Copy out the data below word for word, everything from the line containing "The height and" down to the end of the data, both ends included, and leave out the pictures.

Target position data
• • • • • • •

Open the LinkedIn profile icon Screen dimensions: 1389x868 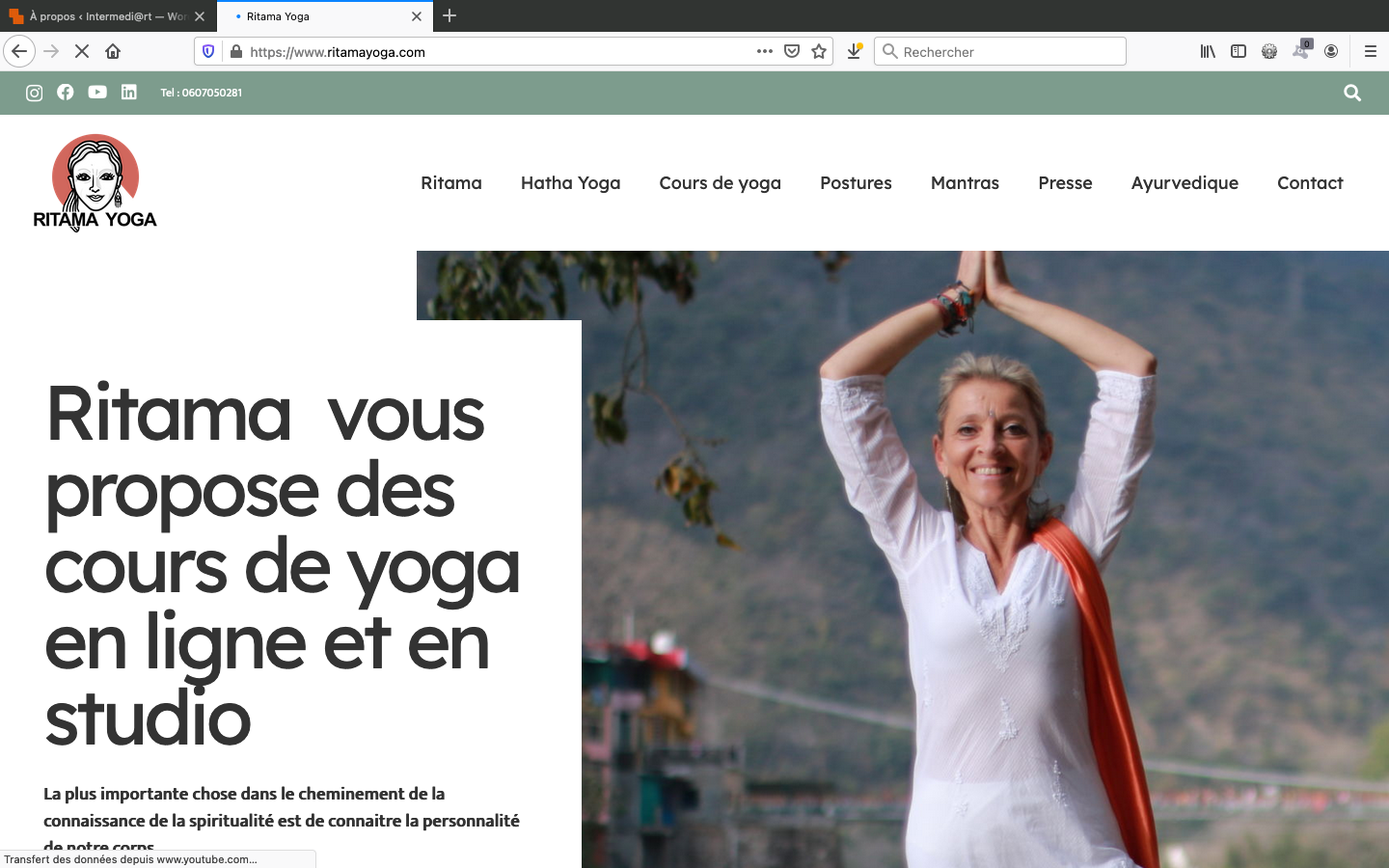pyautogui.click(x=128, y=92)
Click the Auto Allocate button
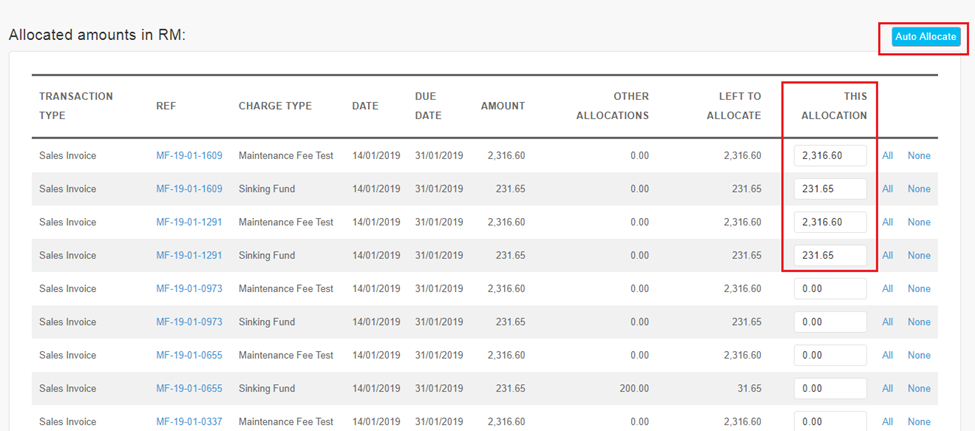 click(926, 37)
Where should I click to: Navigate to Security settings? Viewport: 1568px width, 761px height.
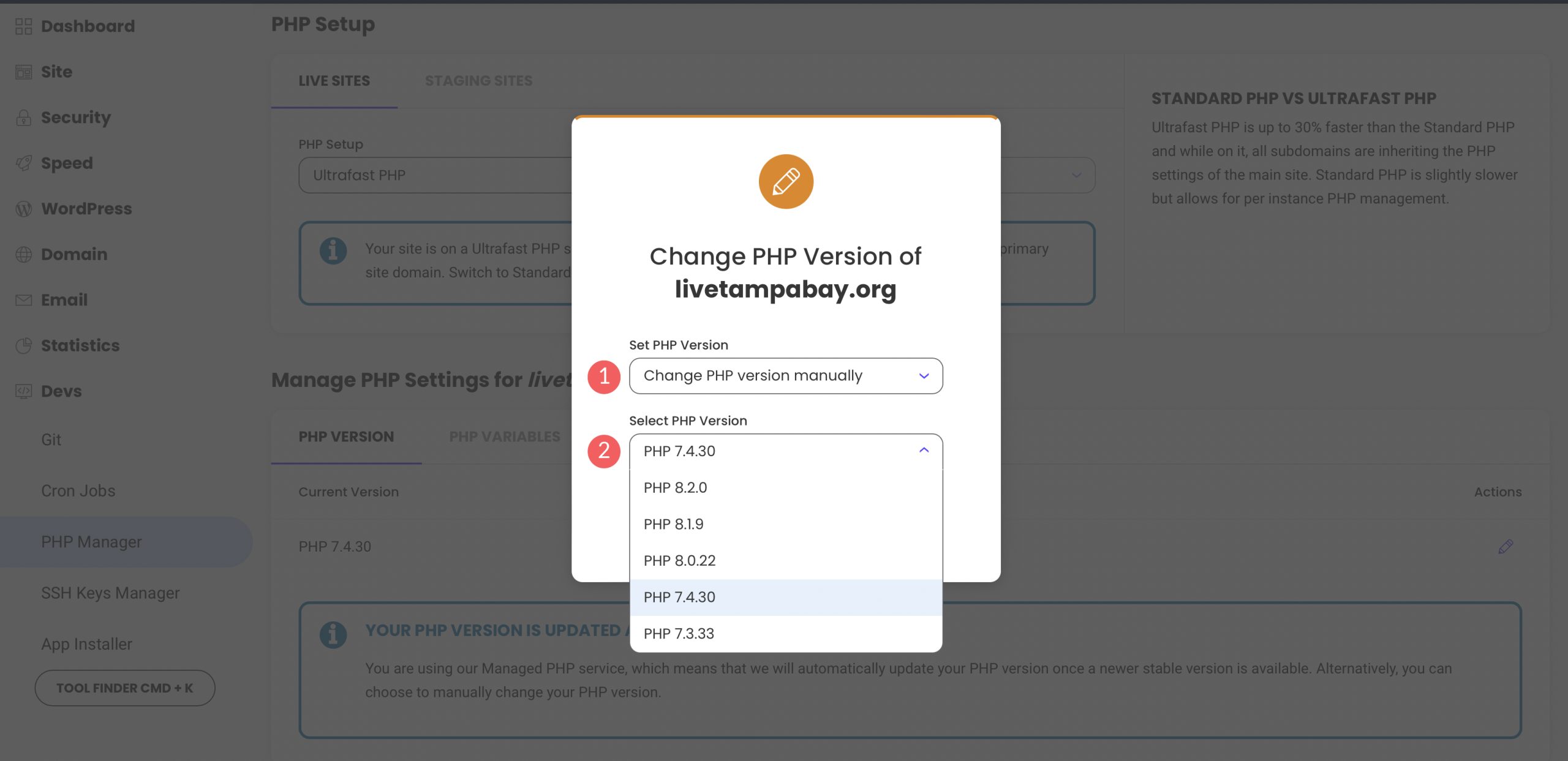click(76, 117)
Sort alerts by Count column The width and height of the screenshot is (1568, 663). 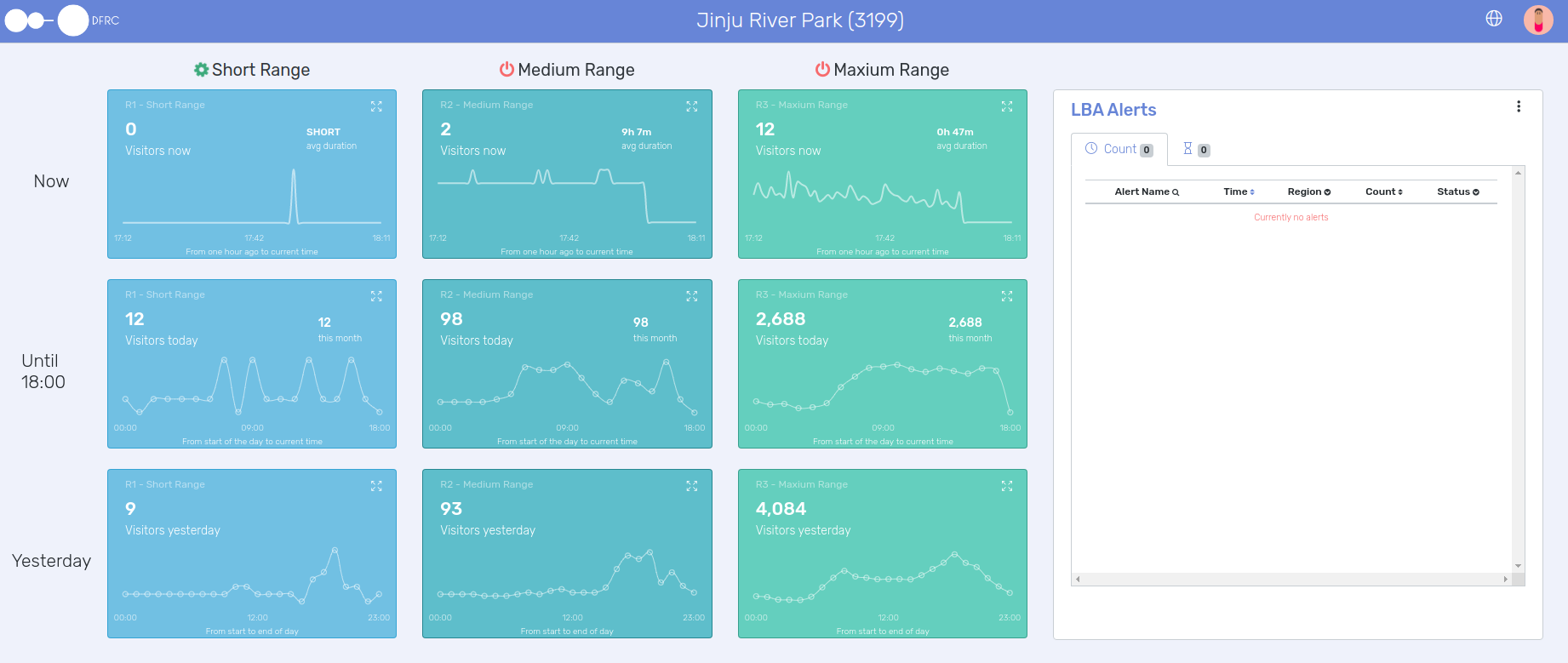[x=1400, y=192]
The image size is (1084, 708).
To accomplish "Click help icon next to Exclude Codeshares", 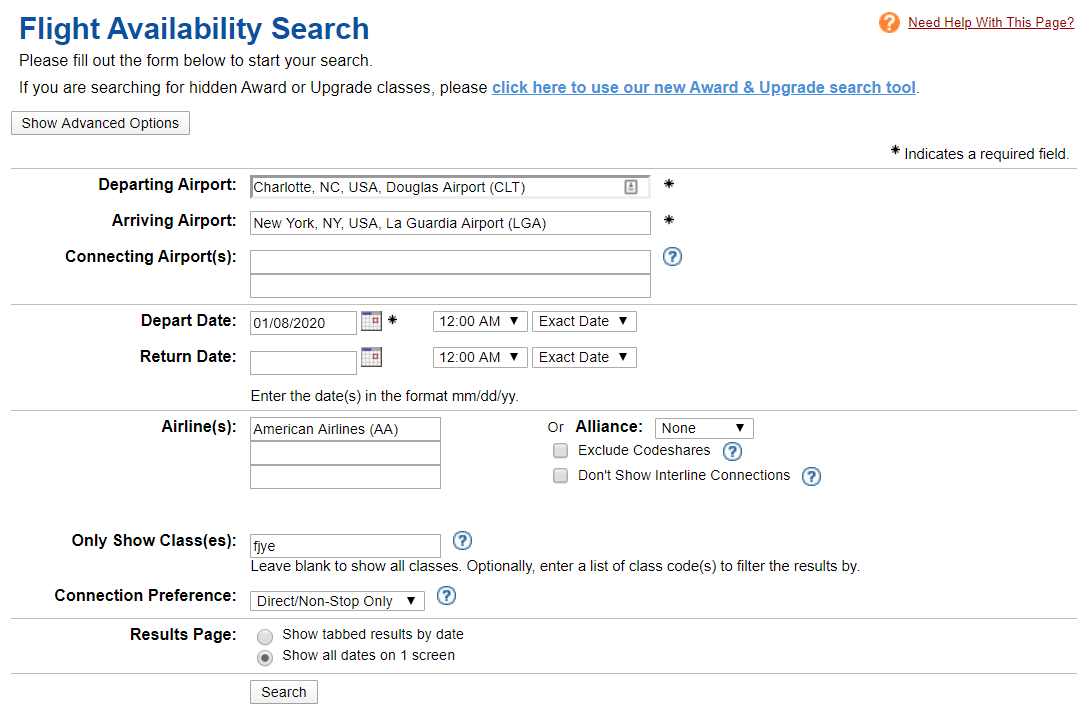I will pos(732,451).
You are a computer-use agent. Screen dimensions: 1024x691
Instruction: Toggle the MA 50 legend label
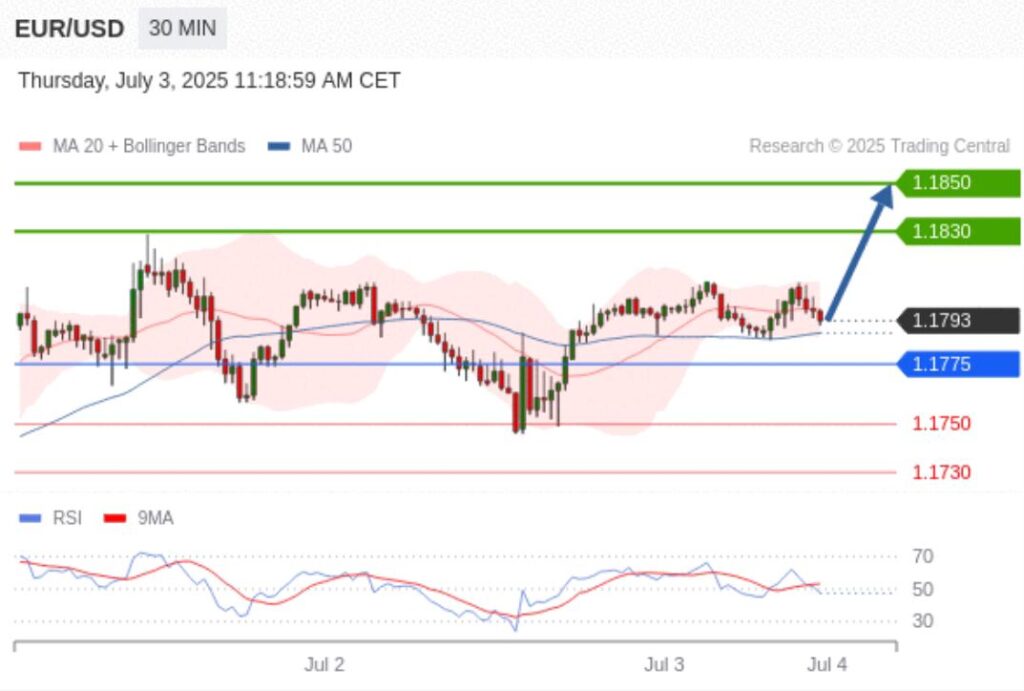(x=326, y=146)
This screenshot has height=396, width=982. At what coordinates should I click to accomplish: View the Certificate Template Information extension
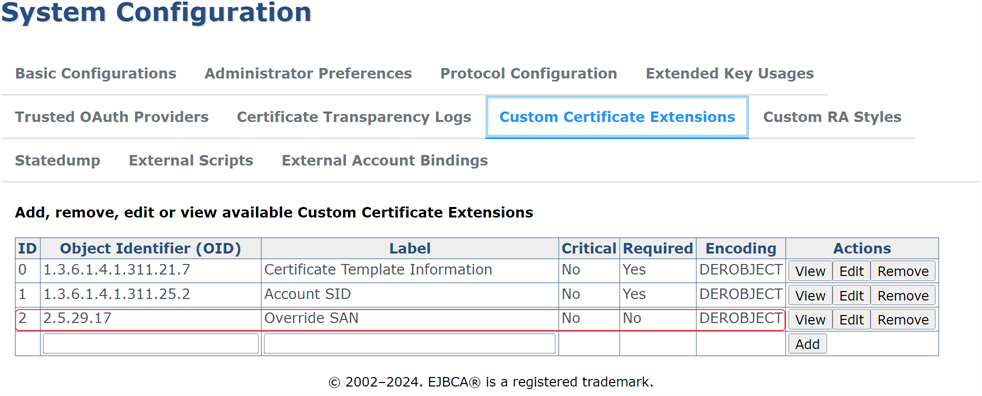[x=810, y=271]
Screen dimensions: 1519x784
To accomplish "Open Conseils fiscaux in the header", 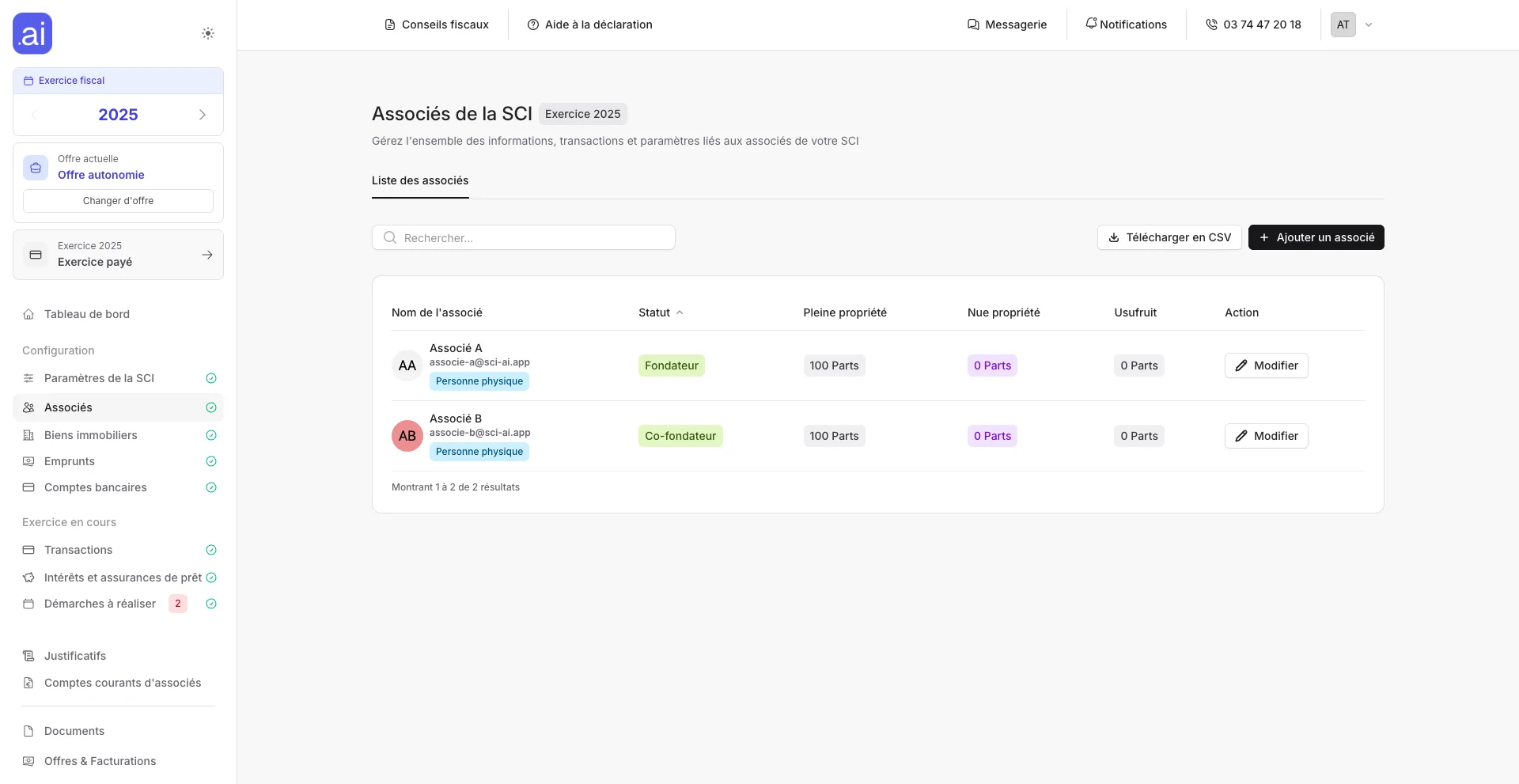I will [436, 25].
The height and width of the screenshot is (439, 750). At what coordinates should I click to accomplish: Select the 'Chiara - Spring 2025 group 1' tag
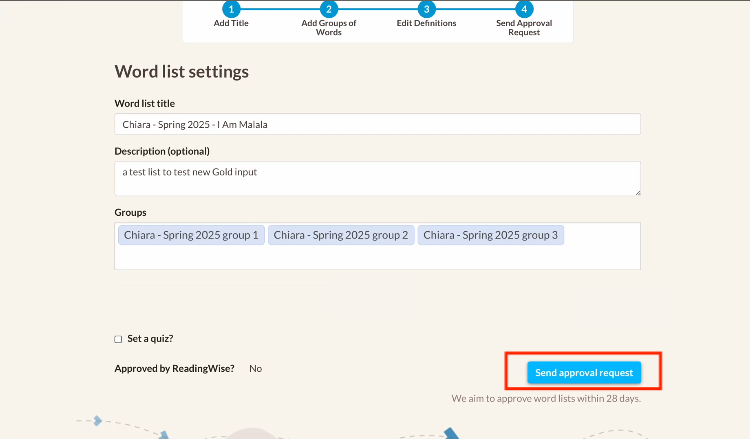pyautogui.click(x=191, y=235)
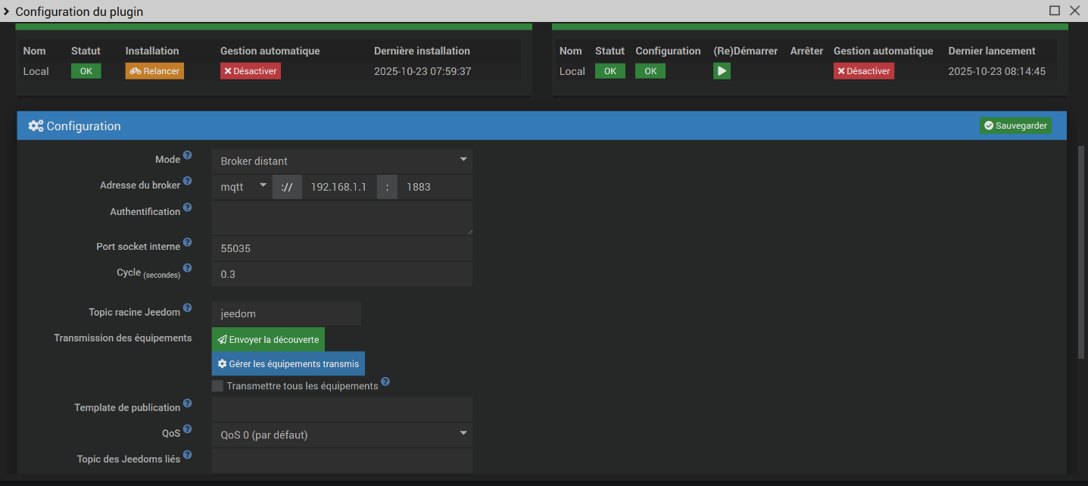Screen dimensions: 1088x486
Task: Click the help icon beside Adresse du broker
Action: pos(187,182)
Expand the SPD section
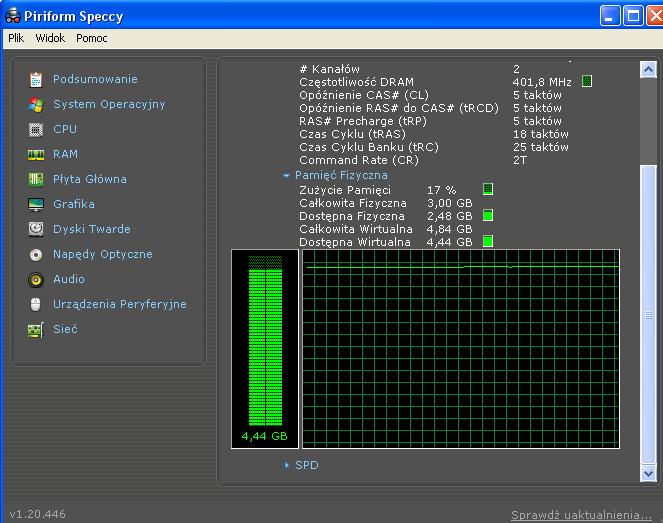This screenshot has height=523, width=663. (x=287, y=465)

• • • • • • •

**Response for this exercise**
The height and width of the screenshot is (439, 750). At what coordinates should I click to accomplish: Select the 'Chiara - Spring 2025 group 1' tag
pyautogui.click(x=191, y=235)
Screen dimensions: 1088x486
Task: Click the help icon beside Adresse du broker
Action: pos(187,182)
Expand the SPD section
This screenshot has height=523, width=663. (x=287, y=465)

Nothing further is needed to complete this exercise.